God, in His goodness, promised to bend down to touch His children. Indeed, the blessedness of heaven has touched man in the Holy Incarnation of the Son of God. Coming as the promised Messiah and Redeemer, Jesus descended from heaven to earth, took on our human nature, and revealed Himself, preaching and declaring the love the Father, and of the Son, and of the Holy Spirit.



Because of Christ’s Incarnation, the mind of man has been opened, and man can touch God through the finger of his intellect.

“So, we have come to know and to believe the love that God has for us.”[3]
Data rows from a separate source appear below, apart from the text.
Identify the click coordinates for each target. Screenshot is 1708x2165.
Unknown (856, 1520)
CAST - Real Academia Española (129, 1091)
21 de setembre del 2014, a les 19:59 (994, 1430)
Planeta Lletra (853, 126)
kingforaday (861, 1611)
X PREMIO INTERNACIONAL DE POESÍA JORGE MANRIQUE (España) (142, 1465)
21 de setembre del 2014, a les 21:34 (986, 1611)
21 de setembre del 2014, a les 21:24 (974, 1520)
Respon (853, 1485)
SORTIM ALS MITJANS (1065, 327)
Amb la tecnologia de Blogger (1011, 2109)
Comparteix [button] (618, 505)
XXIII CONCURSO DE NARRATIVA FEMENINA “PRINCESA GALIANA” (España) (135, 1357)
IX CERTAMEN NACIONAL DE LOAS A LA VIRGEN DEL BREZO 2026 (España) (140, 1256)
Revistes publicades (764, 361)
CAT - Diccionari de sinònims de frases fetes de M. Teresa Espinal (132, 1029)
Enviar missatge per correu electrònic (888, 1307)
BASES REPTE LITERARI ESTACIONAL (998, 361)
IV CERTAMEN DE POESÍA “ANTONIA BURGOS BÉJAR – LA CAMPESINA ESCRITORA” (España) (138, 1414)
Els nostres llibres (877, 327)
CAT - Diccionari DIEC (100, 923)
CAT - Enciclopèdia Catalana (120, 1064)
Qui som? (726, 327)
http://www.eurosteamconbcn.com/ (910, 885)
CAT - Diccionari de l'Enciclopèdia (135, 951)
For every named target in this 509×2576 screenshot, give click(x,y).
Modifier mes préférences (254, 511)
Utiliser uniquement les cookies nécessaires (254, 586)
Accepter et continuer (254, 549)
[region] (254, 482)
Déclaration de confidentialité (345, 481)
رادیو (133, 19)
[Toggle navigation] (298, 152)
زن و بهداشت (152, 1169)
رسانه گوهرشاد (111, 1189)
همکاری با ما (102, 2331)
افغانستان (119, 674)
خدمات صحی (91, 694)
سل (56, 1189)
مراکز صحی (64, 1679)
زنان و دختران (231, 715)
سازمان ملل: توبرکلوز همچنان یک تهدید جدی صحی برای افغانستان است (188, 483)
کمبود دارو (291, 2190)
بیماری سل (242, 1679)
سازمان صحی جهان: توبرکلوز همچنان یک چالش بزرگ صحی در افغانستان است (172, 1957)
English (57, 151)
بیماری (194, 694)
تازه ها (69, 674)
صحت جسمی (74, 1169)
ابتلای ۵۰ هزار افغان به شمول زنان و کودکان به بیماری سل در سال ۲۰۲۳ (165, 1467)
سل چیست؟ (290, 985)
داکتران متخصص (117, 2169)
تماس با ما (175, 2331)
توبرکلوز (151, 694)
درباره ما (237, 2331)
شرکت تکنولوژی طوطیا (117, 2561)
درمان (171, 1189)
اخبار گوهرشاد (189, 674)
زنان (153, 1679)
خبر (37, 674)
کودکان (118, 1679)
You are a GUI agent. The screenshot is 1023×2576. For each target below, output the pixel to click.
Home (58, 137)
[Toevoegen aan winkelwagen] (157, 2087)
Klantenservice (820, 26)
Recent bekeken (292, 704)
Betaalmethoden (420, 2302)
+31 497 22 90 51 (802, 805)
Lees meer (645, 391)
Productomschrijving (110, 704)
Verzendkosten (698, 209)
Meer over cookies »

God sanctifies His children by the contemplation of the things of heaven. The finger of man’s intellect reaches out to touch the mystery of the Trinity and God illumines the minds of His faithful by His Word.


One of the great theologians of the fifth century, St. Augustine of Hippo, was contemplating the triune mystery of God as he was writing a theological work entitled De Trinitate (“On the Trinity”). As he walked along the beach one sunny day, he was seeking refreshment and inspiration. In that moment, St. Augustine caught sight of a young freckle-faced boy.


As the frothy tide rushed out, the saint watched the child run to-and-fro between the vast sea and a tiny hole he had dug in the sand. The child had a furrowed brow. He was concentrated and determined on the mission before him. St. Augustine said to the boy,

“My son, what are you doing there?”

As the child lifted up the seashell he was using to transport the water, he pointed to the hole in the sand and replied excitedly:

“I’m trying to fit that great big ocean into this tiny hole.”

Refreshed by the innocence of this bright-eyed boy, a big smile came across the face of St. Augustine. He then followed the curly-haired child and knelt with him by the tiny hole, as he observed the boy pouring in a few drops of oceanwater. The saint wanted to break the news gently, so he turned the boy by the shoulders towards the expansive sea and said,

“My child, you could never fit this great, magnificent ocean into that tiny hole!”


Without flinching, the boy retorted,

“And you could never possibly understand the Holy Trinity.”

The boy then disappeared in the flash of an eye.



Was the child an angel? Was this child Christ? Some thinkers, over the centuries, have taken the boy’s words in a literal way and have decided that it is an exercise in futility to seek to understand the nature of the inner life of the Trinity. They ask,

“Why even try?”

But we must be mindful that mysteries are not understood all at once. Just as scientists are still discovering more about the depths of the sea year by year, so, as we open our minds to God, He reveals Himself to us gradually. Just as the boy could not fit the sea into that small hole, so our mind cannot contain the immensity of God.



When the child put the seawater put into the hole, it nourished the ground before it sank down deep, making room for more. So too, our mind is nourished by the love and knowledge of God that we seek to pour into our minds and hearts. But there is always room for more.


St. Augustine never completed De Trinitate. But in the beatific vision of God,[4] his understanding of the Blessed Trinity continues to deepen. All eternity is not enough to know of the love and goodness of our Triune God, but this line of St. Augustine gives us a lyrical conception of God:

“The Father is the lover. The Son is the one who is loved. And the Holy Spirit is the love they send forth from the Father and the Son.”


[1] Ps. 144:5 (143:5). [2] St. Vincent Ferrer, O.P., De sancta Trinitate: Sermo 2. [3] 1 John 4:16. [4] “Because of his transcendence, God cannot be seen as he is, unless he himself opens up his mystery to man's immediate contemplation and gives him the capacity for it. The Church calls this contemplation of God in his heavenly glory ‘the beatific vision’: ‘How great will your glory and happiness be, to be allowed to see God, to be honored with sharing the joy of salvation and eternal light with Christ your Lord and God, . . . to delight in the joy of immortality in the Kingdom of heaven with the righteous and God's friends.’” (Catechism of the Catholic Church, 1028).